■ Given text:
|---|
Tuesday, August 29, 2006

down to the wire

i don't like to be busy. some people seem to thrive on it. they get nine million things accomplished in one day, whereas i get done about one thing a month. i like to have my weekends off. this means sleeping in, without guilt, cooking a nice breakfast (well, jarrod cooks it but i eat it), maybe doing some reading or running some errands (such as going to the book store or getting a coffee). i loooove lazy days. therefore, the past couple weeks, which have been extremely busy for me, aren't sitting all that well. in fact, i would even call them contrary to my nature. like petting hair the wrong way.

i've got quite a bit of work to do in the next 48 hours. for example, i have two hundred images left to index, out of a thousand. how is that possible you ask? what have i been doing for the last month? honestly, i am not sure why it has taken me this long. each image is about ten minutes of work, with all the copying and pasting and checking and verifying. and, if i find a mistake, or i need to add another key word, well, that just sets the whole process back. i did as much planning as i possibly could...and for a while there, i couldn't see the end. but, now i can. and i have a goal of doing the indexing for seventy five images before my head hits the pillow tonight. the boys will be watching back episodes of BSG, so i'll have company and background noise. its like paper writing season--its crunch time. and boy, do i ever do well in a crunch. you need someone in a high pressure situation, i am your girl.

so, if you're looking for me, you can limit your search to places with wireless internet, extra large coffees, and some sort of ginger cookie. i'll be there all day.

Wednesday, August 23, 2006

books that....

1. A book that changed your life.
i would have to go with sofie's world by jostein gaarder. i was sixteen and amazed and thought philosophy would be the way that i could finally figure out my place in the world. i was wrong, but i didn't realize that until after completing a four year philosophy degree at carleton.
|---|
■ Problem set:
1 - According to the blog post, how many images does the writer still have left to index?
2 - Repeat the stretch of the blog post from "i would have" through "degree at carleton.", substituting "history" for each instance of "philosophy".

■ Extracted material:
|---|
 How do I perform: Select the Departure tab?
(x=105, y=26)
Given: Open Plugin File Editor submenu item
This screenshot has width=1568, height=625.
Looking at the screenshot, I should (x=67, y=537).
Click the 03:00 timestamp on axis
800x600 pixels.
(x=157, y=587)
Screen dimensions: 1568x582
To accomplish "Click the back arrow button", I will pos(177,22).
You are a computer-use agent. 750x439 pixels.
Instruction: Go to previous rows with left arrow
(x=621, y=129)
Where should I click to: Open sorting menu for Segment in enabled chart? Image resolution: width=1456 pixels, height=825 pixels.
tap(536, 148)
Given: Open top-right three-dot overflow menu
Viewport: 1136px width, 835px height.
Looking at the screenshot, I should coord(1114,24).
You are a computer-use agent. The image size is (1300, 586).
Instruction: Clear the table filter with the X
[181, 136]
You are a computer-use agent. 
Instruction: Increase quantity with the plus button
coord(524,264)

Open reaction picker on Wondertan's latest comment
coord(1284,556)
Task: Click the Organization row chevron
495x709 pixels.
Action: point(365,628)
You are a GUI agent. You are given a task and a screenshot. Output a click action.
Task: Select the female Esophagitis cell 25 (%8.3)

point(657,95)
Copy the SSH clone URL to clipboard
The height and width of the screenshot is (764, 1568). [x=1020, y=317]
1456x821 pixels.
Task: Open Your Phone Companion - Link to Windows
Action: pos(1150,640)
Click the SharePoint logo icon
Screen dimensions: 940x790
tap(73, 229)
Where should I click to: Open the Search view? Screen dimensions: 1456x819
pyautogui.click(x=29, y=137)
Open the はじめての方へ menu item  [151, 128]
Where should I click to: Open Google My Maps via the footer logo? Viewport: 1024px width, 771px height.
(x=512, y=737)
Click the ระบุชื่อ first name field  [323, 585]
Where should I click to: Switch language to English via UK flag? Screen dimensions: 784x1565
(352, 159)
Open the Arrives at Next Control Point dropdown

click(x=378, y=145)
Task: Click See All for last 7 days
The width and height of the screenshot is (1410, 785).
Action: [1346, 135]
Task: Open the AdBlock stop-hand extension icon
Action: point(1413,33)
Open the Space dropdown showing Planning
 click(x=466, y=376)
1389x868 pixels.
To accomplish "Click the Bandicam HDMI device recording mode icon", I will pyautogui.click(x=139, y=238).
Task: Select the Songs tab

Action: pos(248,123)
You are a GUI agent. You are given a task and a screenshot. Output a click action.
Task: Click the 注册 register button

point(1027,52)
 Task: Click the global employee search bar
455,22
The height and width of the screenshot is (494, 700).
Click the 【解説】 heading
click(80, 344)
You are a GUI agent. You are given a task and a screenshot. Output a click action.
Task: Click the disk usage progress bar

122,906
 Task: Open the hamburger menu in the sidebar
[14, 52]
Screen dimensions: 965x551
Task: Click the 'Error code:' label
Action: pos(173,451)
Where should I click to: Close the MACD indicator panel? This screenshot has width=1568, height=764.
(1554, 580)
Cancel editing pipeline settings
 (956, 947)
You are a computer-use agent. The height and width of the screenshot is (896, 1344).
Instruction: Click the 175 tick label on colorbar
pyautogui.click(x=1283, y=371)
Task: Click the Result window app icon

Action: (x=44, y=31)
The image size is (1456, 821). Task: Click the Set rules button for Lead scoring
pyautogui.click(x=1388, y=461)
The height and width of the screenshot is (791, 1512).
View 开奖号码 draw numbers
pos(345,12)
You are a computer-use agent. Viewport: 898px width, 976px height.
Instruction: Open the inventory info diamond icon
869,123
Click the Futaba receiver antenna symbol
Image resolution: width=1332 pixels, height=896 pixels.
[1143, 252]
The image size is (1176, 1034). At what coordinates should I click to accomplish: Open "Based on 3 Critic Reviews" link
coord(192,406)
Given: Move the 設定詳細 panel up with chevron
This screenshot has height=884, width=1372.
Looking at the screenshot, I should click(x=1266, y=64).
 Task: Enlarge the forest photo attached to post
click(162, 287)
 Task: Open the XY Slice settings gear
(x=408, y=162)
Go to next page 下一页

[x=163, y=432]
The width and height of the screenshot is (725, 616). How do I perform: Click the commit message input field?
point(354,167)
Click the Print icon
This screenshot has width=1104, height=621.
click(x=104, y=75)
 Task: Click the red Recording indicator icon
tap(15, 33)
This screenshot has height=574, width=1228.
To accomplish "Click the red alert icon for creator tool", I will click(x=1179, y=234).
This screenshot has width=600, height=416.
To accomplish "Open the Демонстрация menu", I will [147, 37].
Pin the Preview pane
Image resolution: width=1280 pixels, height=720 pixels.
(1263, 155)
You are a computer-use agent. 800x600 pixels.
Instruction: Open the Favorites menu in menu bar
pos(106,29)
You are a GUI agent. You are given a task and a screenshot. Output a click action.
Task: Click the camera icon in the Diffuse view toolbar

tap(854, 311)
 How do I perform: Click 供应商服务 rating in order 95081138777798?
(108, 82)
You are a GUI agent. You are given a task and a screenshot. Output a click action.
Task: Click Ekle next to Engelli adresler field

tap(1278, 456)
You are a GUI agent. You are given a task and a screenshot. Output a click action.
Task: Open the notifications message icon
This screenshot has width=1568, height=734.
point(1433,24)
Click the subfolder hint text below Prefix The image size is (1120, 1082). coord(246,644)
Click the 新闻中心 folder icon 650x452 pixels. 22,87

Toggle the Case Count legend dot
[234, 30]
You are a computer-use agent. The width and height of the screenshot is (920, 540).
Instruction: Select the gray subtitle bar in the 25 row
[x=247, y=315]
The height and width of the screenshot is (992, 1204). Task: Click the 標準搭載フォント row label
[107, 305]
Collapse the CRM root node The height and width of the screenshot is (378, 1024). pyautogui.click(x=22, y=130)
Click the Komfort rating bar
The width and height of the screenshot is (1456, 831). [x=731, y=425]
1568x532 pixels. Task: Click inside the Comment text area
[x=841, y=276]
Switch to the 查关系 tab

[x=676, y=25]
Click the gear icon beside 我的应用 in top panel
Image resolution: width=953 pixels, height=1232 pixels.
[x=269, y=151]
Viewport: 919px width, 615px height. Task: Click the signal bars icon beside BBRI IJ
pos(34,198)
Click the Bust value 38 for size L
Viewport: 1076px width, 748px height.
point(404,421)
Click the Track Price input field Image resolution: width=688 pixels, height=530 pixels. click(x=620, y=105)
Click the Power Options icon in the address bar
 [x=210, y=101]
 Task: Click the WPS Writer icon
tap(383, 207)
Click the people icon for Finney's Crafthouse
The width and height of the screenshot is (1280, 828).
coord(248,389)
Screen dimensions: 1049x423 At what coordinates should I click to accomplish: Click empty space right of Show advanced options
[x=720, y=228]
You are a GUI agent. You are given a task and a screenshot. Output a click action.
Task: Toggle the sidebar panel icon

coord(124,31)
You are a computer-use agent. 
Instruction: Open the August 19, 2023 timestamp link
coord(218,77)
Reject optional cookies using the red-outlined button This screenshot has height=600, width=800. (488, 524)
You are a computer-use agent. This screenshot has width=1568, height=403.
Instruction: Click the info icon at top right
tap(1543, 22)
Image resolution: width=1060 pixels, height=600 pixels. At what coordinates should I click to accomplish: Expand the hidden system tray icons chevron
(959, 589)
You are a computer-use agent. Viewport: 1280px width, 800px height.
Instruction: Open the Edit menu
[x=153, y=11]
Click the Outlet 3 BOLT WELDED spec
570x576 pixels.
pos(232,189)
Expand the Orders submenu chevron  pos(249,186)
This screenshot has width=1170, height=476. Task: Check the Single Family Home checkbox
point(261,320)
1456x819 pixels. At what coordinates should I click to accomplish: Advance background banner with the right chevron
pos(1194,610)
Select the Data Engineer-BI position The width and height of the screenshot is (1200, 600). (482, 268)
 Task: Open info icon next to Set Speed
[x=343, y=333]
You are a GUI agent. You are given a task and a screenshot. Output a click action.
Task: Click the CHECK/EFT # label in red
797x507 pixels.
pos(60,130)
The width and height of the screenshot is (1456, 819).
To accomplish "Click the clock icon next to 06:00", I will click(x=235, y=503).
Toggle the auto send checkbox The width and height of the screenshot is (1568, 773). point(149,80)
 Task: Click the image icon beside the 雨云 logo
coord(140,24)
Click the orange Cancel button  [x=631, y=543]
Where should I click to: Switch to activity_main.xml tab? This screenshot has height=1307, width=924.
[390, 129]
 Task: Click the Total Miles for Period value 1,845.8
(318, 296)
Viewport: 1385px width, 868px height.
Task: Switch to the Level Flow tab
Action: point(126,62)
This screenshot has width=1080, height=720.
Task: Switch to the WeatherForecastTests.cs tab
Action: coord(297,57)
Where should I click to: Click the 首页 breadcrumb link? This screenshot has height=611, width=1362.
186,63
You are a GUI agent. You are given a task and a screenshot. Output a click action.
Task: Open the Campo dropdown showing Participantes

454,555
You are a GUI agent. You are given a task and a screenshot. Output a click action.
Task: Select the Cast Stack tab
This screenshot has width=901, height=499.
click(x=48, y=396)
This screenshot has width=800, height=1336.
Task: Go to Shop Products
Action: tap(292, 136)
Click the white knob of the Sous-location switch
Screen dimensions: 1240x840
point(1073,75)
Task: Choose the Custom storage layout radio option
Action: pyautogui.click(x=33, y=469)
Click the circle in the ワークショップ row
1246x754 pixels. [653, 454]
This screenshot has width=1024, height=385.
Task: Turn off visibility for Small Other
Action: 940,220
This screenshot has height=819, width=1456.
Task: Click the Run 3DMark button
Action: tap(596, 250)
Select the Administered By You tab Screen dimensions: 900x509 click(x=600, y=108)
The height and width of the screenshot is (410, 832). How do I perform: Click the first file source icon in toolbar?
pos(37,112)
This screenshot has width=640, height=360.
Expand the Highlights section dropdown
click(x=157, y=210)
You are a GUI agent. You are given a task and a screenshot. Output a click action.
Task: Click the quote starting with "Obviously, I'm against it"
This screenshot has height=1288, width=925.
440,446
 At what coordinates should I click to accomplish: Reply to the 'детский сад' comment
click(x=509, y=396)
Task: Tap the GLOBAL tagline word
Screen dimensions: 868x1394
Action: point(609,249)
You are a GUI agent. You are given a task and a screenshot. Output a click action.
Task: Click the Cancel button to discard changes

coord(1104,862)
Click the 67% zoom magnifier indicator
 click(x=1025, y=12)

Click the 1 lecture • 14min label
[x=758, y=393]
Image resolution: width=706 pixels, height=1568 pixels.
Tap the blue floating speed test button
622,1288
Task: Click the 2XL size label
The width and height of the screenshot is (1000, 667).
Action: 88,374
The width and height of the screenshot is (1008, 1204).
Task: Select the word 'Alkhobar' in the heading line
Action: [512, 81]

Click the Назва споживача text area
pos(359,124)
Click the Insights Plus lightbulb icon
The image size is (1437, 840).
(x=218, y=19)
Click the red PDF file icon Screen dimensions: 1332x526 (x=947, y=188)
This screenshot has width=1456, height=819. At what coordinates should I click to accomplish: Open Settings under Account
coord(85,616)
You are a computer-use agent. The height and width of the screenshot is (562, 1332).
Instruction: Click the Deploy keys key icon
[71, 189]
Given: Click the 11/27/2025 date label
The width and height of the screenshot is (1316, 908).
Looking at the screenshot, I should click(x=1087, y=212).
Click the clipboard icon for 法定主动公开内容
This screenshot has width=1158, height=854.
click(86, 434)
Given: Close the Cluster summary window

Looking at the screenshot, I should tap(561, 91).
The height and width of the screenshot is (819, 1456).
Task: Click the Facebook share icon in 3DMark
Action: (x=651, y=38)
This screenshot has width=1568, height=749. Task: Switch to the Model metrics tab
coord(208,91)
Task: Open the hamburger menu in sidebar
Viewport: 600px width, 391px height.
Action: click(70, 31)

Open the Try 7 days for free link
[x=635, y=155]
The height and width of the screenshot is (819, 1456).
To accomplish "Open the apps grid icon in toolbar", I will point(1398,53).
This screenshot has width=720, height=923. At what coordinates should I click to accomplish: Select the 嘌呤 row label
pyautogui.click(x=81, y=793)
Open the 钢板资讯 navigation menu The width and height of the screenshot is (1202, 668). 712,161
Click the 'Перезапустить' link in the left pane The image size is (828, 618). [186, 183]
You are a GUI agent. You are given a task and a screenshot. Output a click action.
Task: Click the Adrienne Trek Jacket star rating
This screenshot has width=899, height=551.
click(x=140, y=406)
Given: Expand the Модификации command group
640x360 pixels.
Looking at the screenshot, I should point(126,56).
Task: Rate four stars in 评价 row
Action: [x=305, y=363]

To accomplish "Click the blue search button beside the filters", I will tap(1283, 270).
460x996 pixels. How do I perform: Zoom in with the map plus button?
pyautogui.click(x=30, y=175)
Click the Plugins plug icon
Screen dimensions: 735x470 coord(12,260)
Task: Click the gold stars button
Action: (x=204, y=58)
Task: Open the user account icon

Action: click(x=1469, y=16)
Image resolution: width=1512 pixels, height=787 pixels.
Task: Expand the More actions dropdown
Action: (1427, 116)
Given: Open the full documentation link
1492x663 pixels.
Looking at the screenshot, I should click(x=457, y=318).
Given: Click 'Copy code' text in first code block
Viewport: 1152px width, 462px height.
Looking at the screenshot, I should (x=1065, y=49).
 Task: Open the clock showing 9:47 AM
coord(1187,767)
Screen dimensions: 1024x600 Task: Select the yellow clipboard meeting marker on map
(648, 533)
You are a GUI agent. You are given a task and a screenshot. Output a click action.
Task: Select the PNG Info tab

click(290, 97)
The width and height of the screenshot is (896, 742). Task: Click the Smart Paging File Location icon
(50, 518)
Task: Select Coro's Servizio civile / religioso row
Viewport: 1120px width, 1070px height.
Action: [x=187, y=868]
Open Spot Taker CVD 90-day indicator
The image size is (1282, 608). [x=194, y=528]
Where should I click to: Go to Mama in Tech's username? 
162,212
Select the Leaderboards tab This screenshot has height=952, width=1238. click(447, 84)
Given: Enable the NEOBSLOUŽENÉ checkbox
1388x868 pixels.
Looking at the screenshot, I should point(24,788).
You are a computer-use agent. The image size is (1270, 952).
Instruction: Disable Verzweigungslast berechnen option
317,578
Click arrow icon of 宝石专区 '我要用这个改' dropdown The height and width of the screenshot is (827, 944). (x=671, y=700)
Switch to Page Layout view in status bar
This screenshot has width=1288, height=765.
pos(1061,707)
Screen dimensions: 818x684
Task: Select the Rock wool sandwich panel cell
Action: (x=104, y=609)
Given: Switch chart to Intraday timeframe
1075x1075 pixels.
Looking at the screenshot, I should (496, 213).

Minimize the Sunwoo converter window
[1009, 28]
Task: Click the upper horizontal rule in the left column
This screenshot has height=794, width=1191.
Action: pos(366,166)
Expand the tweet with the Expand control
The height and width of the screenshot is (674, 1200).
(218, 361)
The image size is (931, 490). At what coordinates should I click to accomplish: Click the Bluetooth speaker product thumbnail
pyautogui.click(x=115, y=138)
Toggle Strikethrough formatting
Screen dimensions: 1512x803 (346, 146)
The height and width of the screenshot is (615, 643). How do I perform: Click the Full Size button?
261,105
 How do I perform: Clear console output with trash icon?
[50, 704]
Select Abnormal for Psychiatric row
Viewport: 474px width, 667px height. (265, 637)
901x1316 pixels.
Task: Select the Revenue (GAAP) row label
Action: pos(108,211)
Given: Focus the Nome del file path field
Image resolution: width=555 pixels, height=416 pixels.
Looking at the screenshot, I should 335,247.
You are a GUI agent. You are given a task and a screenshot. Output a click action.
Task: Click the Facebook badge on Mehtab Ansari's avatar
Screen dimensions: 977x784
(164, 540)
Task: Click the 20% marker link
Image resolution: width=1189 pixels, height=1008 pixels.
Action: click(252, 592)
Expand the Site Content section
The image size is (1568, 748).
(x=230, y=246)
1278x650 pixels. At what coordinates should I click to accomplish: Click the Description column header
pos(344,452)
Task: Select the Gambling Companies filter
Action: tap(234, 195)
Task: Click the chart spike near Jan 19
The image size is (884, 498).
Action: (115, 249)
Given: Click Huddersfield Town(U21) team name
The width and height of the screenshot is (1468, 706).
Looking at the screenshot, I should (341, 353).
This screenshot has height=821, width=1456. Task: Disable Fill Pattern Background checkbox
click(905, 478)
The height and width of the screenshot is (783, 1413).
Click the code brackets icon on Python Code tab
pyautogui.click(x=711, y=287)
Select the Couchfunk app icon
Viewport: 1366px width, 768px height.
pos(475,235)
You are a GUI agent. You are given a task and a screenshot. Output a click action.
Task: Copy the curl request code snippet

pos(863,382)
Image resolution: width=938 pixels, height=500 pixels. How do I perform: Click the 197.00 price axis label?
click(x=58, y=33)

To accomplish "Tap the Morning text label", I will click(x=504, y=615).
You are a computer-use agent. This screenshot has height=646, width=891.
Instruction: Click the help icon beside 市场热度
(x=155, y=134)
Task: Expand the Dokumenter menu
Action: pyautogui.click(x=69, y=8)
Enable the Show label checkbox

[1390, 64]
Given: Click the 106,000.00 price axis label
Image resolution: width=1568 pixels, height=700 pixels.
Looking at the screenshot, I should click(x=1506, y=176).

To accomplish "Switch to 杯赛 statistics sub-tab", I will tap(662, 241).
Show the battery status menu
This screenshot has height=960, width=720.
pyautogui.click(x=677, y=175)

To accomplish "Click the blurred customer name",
|---|
■ Answers to each task:
1 - Two hundred images, out of a thousand.

2 -
i would have to go with sofie's world by jostein gaarder. i was sixteen and amazed and thought history would be the way that i could finally figure out my place in the world. i was wrong, but i didn't realize that until after completing a four year history degree at carleton.